┌────────

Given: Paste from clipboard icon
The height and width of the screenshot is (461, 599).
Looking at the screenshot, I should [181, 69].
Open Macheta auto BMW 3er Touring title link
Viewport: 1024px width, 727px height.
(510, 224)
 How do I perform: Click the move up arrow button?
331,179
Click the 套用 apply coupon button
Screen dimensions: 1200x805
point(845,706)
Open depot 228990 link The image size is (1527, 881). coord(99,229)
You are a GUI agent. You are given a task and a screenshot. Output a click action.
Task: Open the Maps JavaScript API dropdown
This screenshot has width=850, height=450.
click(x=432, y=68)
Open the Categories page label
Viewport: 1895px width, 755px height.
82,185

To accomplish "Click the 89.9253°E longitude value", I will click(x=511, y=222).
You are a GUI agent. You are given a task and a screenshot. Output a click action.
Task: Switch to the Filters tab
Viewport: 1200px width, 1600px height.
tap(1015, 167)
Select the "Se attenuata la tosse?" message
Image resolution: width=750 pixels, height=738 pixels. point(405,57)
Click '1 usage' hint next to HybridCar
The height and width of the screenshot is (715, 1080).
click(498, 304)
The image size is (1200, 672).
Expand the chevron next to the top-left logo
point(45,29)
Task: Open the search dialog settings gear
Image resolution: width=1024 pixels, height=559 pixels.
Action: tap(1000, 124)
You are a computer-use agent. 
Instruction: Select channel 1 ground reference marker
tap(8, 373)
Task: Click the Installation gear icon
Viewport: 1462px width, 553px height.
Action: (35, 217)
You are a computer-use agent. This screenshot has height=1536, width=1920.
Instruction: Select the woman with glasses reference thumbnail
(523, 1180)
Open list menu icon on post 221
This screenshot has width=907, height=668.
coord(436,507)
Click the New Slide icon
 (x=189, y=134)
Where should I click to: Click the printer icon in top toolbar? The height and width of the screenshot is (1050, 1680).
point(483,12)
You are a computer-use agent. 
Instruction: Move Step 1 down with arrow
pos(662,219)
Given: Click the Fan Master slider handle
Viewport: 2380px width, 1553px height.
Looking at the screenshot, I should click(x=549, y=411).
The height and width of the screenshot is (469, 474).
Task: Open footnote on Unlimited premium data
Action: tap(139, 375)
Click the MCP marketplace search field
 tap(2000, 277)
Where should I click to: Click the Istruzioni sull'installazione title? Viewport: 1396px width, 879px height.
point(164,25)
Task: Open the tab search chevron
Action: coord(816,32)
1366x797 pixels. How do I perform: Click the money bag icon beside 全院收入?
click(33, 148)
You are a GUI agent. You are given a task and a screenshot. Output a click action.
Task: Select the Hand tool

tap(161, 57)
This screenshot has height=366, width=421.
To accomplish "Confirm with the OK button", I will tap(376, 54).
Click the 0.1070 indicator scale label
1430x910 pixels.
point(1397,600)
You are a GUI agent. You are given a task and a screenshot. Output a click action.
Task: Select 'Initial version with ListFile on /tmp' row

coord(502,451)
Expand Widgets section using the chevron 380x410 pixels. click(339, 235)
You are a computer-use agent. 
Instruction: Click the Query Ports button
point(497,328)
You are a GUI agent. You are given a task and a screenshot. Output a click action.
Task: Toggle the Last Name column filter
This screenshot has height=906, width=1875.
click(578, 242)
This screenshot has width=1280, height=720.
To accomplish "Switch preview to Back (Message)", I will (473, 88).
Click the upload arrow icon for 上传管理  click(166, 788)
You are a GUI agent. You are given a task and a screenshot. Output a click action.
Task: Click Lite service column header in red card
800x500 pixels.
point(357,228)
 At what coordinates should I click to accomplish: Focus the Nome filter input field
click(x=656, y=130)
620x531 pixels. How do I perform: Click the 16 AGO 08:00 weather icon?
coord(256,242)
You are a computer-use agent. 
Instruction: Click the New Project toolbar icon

└────────

Reproduce the rows from the start of the records through the line that contains "point(845,706)", changing "clipboard" to "pasteboard" and leaving everything else as it is.

Given: Paste from pasteboard icon
The height and width of the screenshot is (461, 599).
Looking at the screenshot, I should [181, 69].
Open Macheta auto BMW 3er Touring title link
Viewport: 1024px width, 727px height.
(510, 224)
 How do I perform: Click the move up arrow button?
331,179
Click the 套用 apply coupon button
Screen dimensions: 1200x805
point(845,706)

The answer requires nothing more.